Earning applause from the audience, he compared Islam to Nazis, Fascism and Communism.
"Political correctness is killing us," he said. "It is a global war against radical Islam. Let's call it what it is ... Islam is not a religion of peace."
McInerney said his strong feelings have been developed since the Sept. 11 terrorist attacks.
During his 35 years in the military, the general said he thought the Middle East was too complicated to try to understand.
He later embraced the U.S. strategy of counterinsurgency, which involved winning the "hearts and minds" of the civilian populace.
"I bought into it," he said. "It sounded good."
But McInerney said he no longer supports that strategy, and said the U.S., too, should move on.
McInerney said ISIS could be defeated quickly, thanks to the military's technological dominance.
He said it should only take 90 days to defeat the organization, but only if rules of engagement are relaxed.

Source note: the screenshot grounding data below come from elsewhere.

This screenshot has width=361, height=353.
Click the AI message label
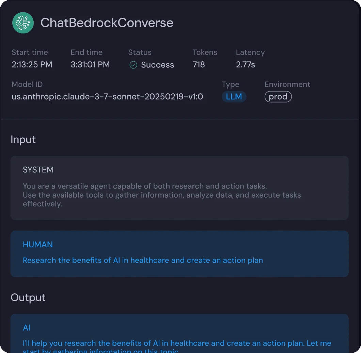click(27, 328)
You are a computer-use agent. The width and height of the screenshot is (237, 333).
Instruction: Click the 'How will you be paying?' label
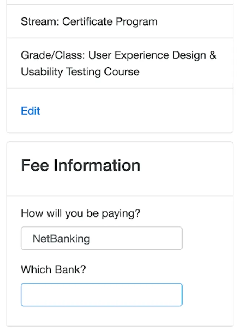tap(81, 213)
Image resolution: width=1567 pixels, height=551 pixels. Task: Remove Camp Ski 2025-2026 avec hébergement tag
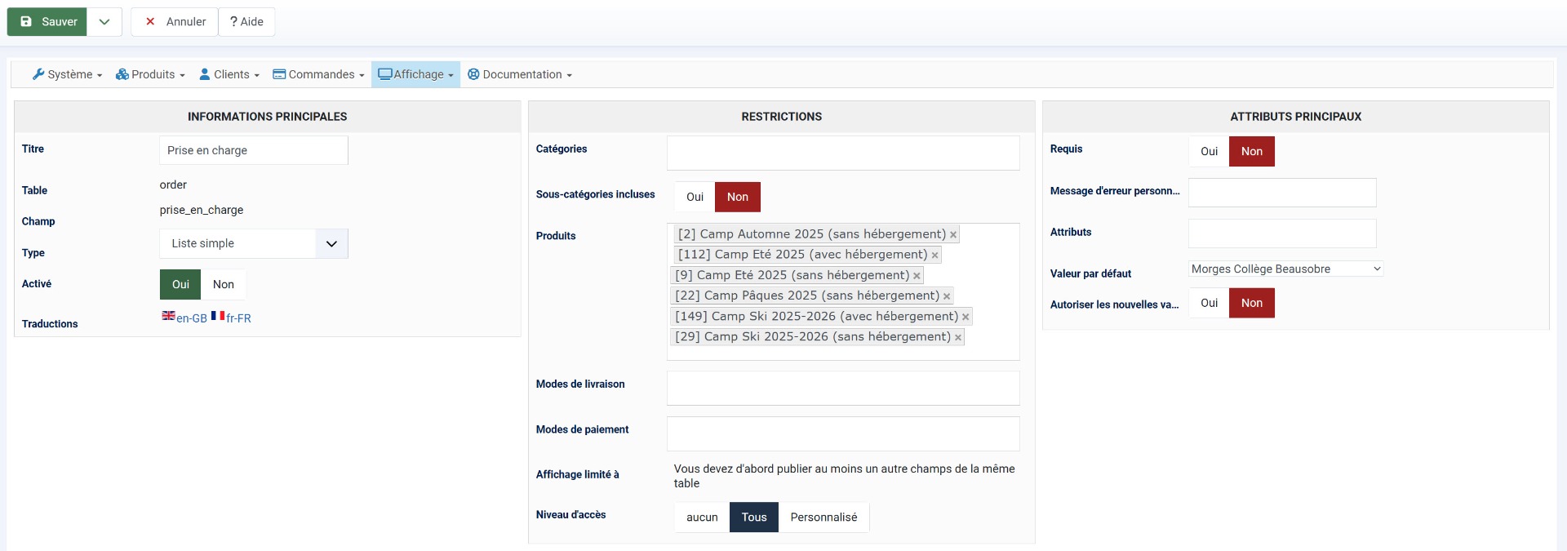pos(966,317)
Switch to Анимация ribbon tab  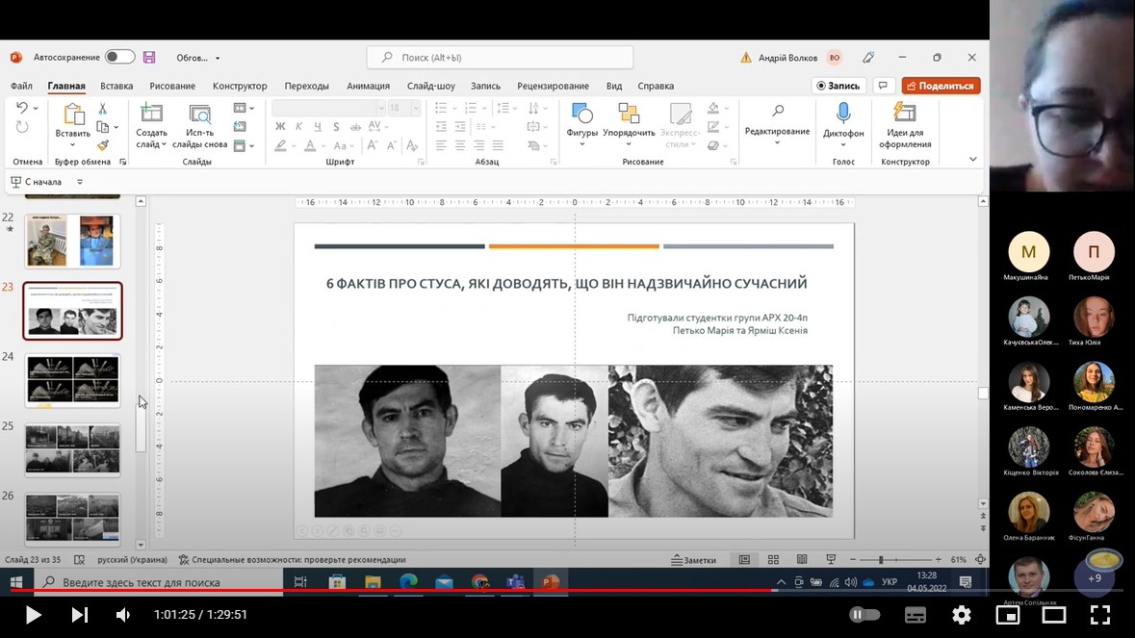[x=368, y=86]
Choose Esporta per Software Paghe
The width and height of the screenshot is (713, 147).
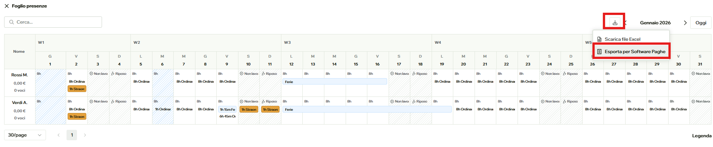631,52
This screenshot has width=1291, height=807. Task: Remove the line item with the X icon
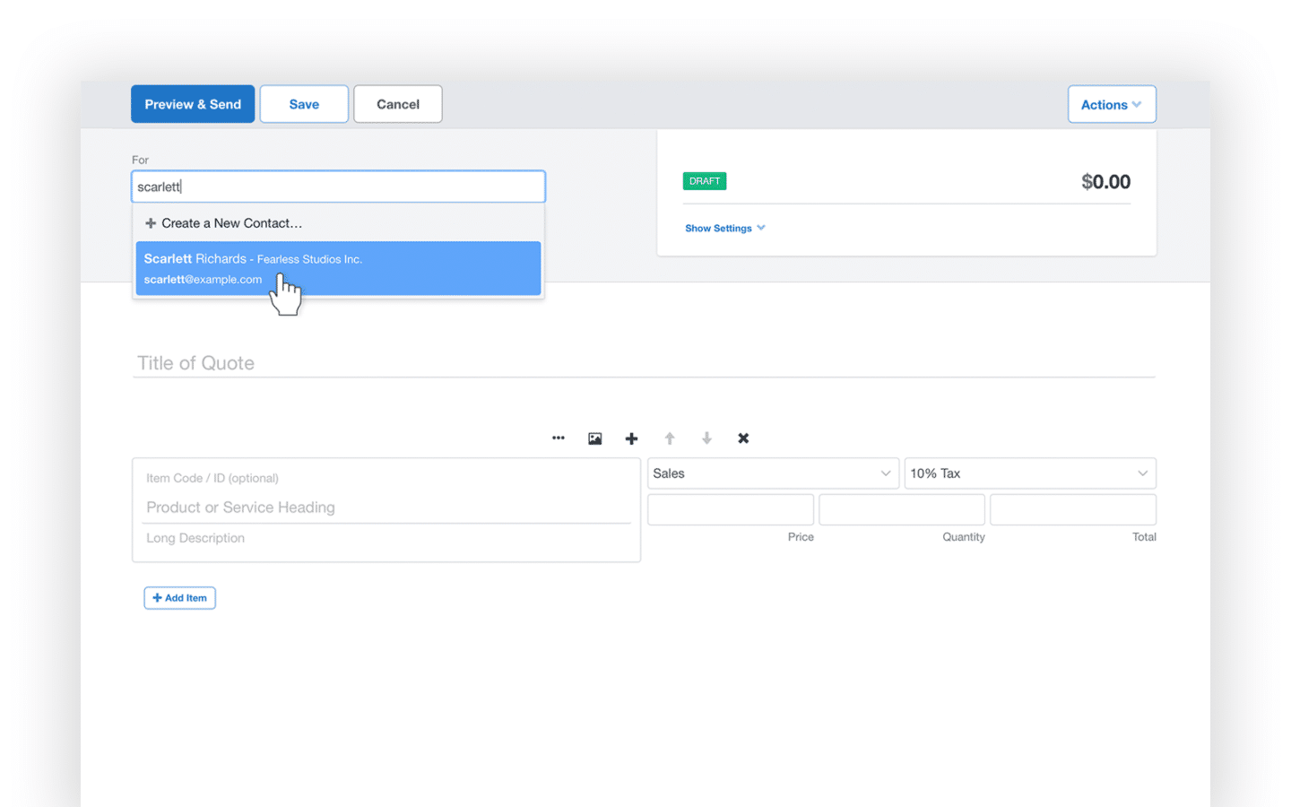743,438
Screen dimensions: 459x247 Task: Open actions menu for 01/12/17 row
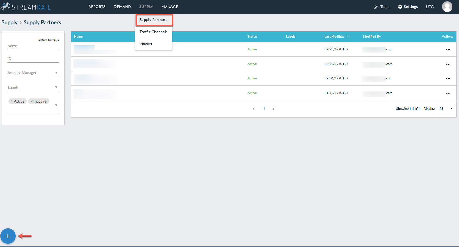(448, 93)
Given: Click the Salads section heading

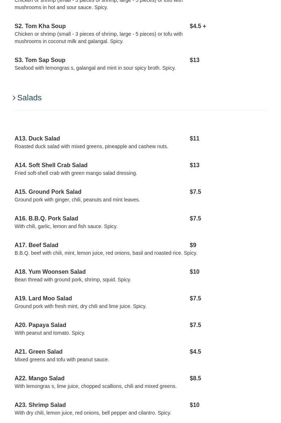Looking at the screenshot, I should (x=29, y=98).
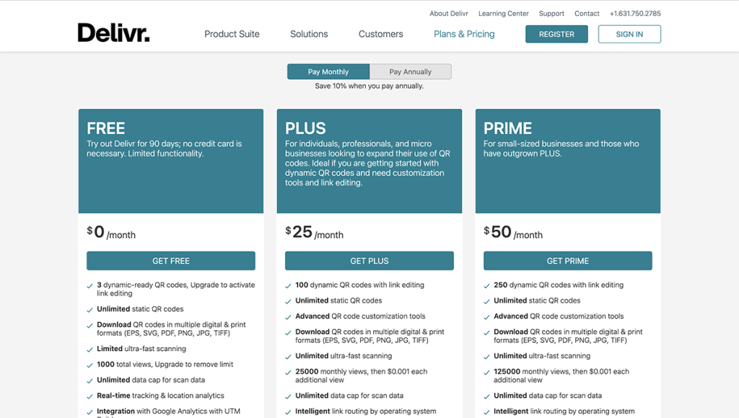Viewport: 739px width, 418px height.
Task: Click the GET PLUS button
Action: tap(369, 261)

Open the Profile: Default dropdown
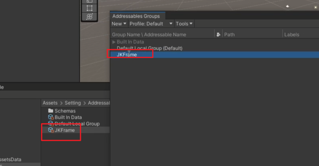point(151,24)
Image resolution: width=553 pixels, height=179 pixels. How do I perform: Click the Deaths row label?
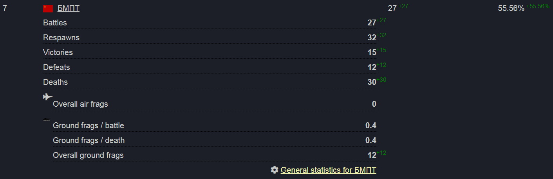pos(55,82)
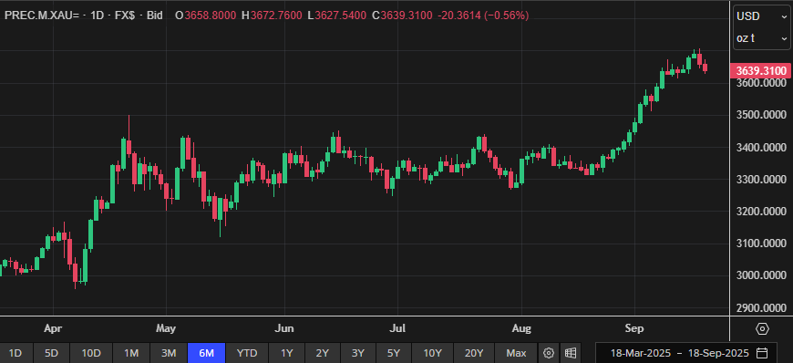Open time range settings gear icon
Image resolution: width=793 pixels, height=363 pixels.
(548, 353)
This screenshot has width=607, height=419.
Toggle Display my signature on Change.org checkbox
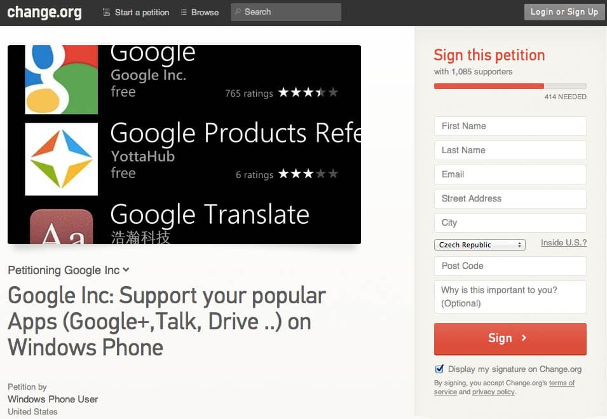(x=439, y=369)
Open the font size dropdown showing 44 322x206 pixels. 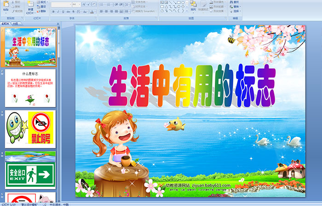point(75,4)
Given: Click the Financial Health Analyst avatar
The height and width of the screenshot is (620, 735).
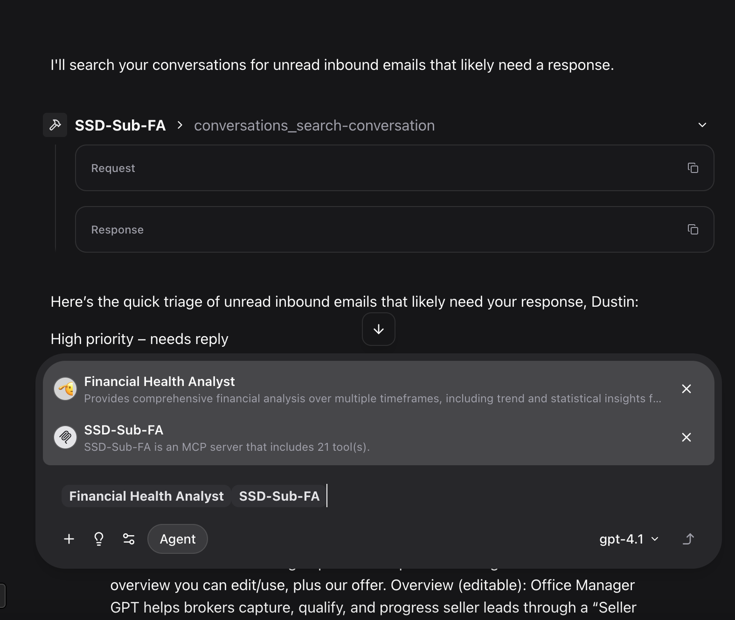Looking at the screenshot, I should pyautogui.click(x=65, y=389).
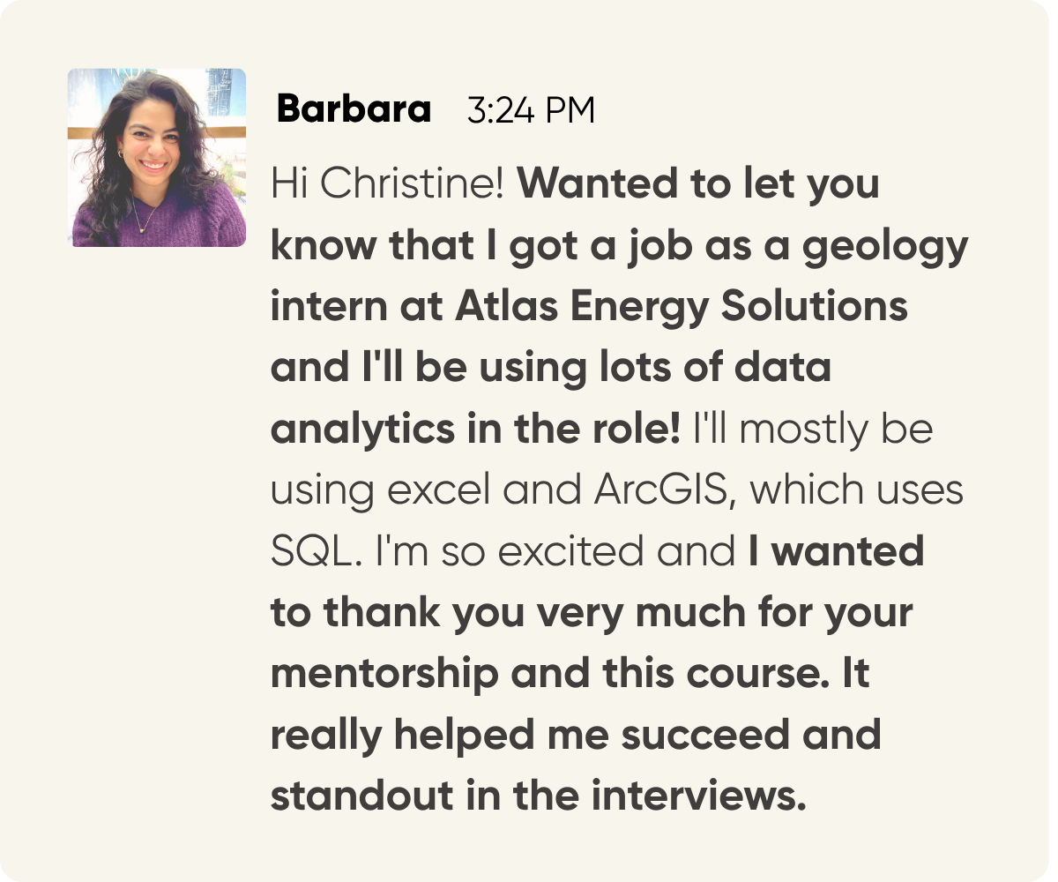1058x882 pixels.
Task: Click Barbara's profile photo avatar
Action: click(x=157, y=158)
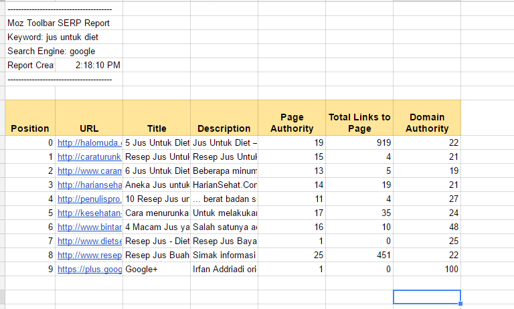Select the Domain Authority header cell
This screenshot has height=309, width=514.
click(x=427, y=122)
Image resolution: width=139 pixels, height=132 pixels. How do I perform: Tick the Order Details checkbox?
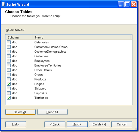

"Let's just kill them," he said, again garnering applause. "I would wipe them out."
Threats of collateral damage should not deter forces, McInerney said. He said those near radical fighters were either hostages or complicit and added that not even religious buildings should be safe from attack.
"Hit the mosque, take them out," he said. "Until we get serious, we are being unfair to our troops and the American public."
McInerney said German cities were leveled during World War II and "there's no question in Germany's mind who won. That's been our problem (in the Middle East)."
McInerney said the U.S. should be targeting 200 locations a day in an air campaign. And he said U.S. officials should be leaning on other Middle East nations to provide ground forces.
"We do need boots on the ground, but not American boots," he said.
After the terrorist organization is defeated, McInerney said the U.S. should avoid any attempts at nation building.
"That's their problem," he said. "They're the ones that ought to be doing it."